[Exercise instructions]
The answer must be the full set of records, repeated exactly.

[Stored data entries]
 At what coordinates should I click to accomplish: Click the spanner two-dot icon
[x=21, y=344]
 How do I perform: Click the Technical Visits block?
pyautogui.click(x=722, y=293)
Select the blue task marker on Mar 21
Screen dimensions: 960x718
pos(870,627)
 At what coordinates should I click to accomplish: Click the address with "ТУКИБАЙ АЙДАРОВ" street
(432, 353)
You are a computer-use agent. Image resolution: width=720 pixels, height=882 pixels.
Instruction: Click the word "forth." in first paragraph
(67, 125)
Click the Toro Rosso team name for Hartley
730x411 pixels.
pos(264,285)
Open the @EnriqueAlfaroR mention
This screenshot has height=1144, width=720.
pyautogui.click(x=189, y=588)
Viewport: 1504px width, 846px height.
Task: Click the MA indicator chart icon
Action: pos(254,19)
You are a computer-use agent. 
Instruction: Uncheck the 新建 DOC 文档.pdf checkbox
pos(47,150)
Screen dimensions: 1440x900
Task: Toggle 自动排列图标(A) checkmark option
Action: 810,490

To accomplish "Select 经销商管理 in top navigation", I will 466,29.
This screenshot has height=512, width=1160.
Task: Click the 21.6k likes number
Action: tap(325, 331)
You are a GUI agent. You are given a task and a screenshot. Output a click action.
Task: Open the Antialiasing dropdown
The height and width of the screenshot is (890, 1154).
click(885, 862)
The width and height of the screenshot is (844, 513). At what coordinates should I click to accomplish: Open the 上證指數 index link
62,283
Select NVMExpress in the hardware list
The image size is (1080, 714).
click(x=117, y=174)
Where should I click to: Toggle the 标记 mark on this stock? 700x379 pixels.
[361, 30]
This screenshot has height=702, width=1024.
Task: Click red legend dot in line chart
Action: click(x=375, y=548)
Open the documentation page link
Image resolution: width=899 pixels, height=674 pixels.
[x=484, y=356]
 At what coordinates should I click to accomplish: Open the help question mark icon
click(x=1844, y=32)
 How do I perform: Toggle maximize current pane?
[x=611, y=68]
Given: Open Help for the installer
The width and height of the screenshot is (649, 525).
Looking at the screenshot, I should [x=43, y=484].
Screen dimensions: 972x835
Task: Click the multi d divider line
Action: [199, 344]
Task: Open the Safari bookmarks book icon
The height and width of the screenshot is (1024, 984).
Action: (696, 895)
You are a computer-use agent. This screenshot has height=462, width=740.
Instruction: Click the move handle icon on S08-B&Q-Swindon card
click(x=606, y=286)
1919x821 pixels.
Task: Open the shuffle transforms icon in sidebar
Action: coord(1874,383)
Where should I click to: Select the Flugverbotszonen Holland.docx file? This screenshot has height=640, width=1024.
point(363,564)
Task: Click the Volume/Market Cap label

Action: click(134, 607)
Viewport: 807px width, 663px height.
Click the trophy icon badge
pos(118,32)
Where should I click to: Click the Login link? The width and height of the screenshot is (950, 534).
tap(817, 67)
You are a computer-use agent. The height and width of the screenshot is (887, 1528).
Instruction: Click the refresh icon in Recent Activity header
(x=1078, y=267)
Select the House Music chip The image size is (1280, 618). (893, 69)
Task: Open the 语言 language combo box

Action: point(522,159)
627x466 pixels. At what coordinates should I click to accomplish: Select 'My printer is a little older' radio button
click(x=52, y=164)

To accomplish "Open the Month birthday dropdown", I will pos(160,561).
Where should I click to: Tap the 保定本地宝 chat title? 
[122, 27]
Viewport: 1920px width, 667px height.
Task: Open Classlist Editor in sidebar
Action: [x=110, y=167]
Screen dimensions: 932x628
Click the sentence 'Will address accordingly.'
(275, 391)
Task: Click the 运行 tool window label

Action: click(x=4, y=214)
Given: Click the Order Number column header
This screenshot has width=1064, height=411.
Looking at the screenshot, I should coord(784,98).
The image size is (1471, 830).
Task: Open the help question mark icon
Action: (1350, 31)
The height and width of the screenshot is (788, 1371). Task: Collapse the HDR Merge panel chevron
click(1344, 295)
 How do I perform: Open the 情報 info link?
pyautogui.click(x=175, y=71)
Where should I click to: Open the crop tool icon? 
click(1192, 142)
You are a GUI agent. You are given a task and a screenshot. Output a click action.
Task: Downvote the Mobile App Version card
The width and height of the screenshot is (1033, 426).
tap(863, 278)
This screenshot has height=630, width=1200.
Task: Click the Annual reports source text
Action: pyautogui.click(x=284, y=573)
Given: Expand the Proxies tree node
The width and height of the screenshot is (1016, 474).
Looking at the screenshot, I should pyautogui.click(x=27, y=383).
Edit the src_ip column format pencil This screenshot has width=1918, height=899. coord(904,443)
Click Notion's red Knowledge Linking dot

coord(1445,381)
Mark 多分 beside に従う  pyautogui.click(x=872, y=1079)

[Solution to this task]
 At what coordinates should I click to accomplish: Click the spanner two-dot icon
[x=21, y=344]
 How do I perform: Click the Technical Visits block?
pyautogui.click(x=722, y=293)
Select the blue task marker on Mar 21
Screen dimensions: 960x718
pos(870,627)
 At what coordinates should I click to accomplish: Click the address with "ТУКИБАЙ АЙДАРОВ" street
(432, 353)
You are a computer-use agent. Image resolution: width=720 pixels, height=882 pixels.
Instruction: Click the word "forth." in first paragraph
(67, 125)
Click the Toro Rosso team name for Hartley
730x411 pixels.
pos(264,285)
Open the @EnriqueAlfaroR mention
This screenshot has height=1144, width=720.
pyautogui.click(x=189, y=588)
Viewport: 1504px width, 846px height.
Task: Click the MA indicator chart icon
Action: pos(254,19)
You are a computer-use agent. 
Instruction: Uncheck the 新建 DOC 文档.pdf checkbox
pos(47,150)
Screen dimensions: 1440x900
Task: Toggle 自动排列图标(A) checkmark option
Action: 810,490

To accomplish "Select 经销商管理 in top navigation", I will 466,29.
This screenshot has height=512, width=1160.
Task: Click the 21.6k likes number
Action: tap(325, 331)
You are a GUI agent. You are given a task and a screenshot. Output a click action.
Task: Open the Antialiasing dropdown
The height and width of the screenshot is (890, 1154).
click(885, 862)
The width and height of the screenshot is (844, 513). At what coordinates should I click to accomplish: Open the 上證指數 index link
62,283
Select NVMExpress in the hardware list
The image size is (1080, 714).
click(x=117, y=174)
Where should I click to: Toggle the 标记 mark on this stock? 700x379 pixels.
[361, 30]
This screenshot has height=702, width=1024.
Task: Click red legend dot in line chart
Action: click(x=375, y=548)
Open the documentation page link
Image resolution: width=899 pixels, height=674 pixels.
[x=484, y=356]
 At what coordinates should I click to accomplish: Open the help question mark icon
click(x=1844, y=32)
 How do I perform: Toggle maximize current pane?
[x=611, y=68]
Given: Open Help for the installer
The width and height of the screenshot is (649, 525).
Looking at the screenshot, I should [x=43, y=484].
Screen dimensions: 972x835
Task: Click the multi d divider line
Action: [199, 344]
Task: Open the Safari bookmarks book icon
The height and width of the screenshot is (1024, 984).
Action: (696, 895)
You are a computer-use agent. This screenshot has height=462, width=740.
Instruction: Click the move handle icon on S08-B&Q-Swindon card
click(x=606, y=286)
1919x821 pixels.
Task: Open the shuffle transforms icon in sidebar
Action: coord(1874,383)
Where should I click to: Select the Flugverbotszonen Holland.docx file? This screenshot has height=640, width=1024.
point(363,564)
Task: Click the Volume/Market Cap label

Action: click(134, 607)
Viewport: 807px width, 663px height.
Click the trophy icon badge
pos(118,32)
Where should I click to: Click the Login link? The width and height of the screenshot is (950, 534).
tap(817, 67)
You are a computer-use agent. The height and width of the screenshot is (887, 1528).
Instruction: Click the refresh icon in Recent Activity header
(x=1078, y=267)
Select the House Music chip The image size is (1280, 618). (893, 69)
Task: Open the 语言 language combo box

Action: point(522,159)
627x466 pixels. At what coordinates should I click to accomplish: Select 'My printer is a little older' radio button
click(x=52, y=164)

To accomplish "Open the Month birthday dropdown", I will pos(160,561).
Where should I click to: Tap the 保定本地宝 chat title? 
[122, 27]
Viewport: 1920px width, 667px height.
Task: Open Classlist Editor in sidebar
Action: [x=110, y=167]
Screen dimensions: 932x628
Click the sentence 'Will address accordingly.'
(275, 391)
Task: Click the 运行 tool window label

Action: click(x=4, y=214)
Given: Click the Order Number column header
This screenshot has width=1064, height=411.
Looking at the screenshot, I should coord(784,98).
The image size is (1471, 830).
Task: Open the help question mark icon
Action: (1350, 31)
The height and width of the screenshot is (788, 1371). Task: Collapse the HDR Merge panel chevron
click(1344, 295)
 How do I perform: Open the 情報 info link?
pyautogui.click(x=175, y=71)
Where should I click to: Open the crop tool icon? 
click(1192, 142)
You are a GUI agent. You are given a task and a screenshot. Output a click action.
Task: Downvote the Mobile App Version card
The width and height of the screenshot is (1033, 426).
tap(863, 278)
This screenshot has height=630, width=1200.
Task: Click the Annual reports source text
Action: pyautogui.click(x=284, y=573)
Given: Expand the Proxies tree node
The width and height of the screenshot is (1016, 474).
Looking at the screenshot, I should pyautogui.click(x=27, y=383).
Edit the src_ip column format pencil This screenshot has width=1918, height=899. coord(904,443)
Click Notion's red Knowledge Linking dot

coord(1445,381)
Mark 多分 beside に従う  pyautogui.click(x=872, y=1079)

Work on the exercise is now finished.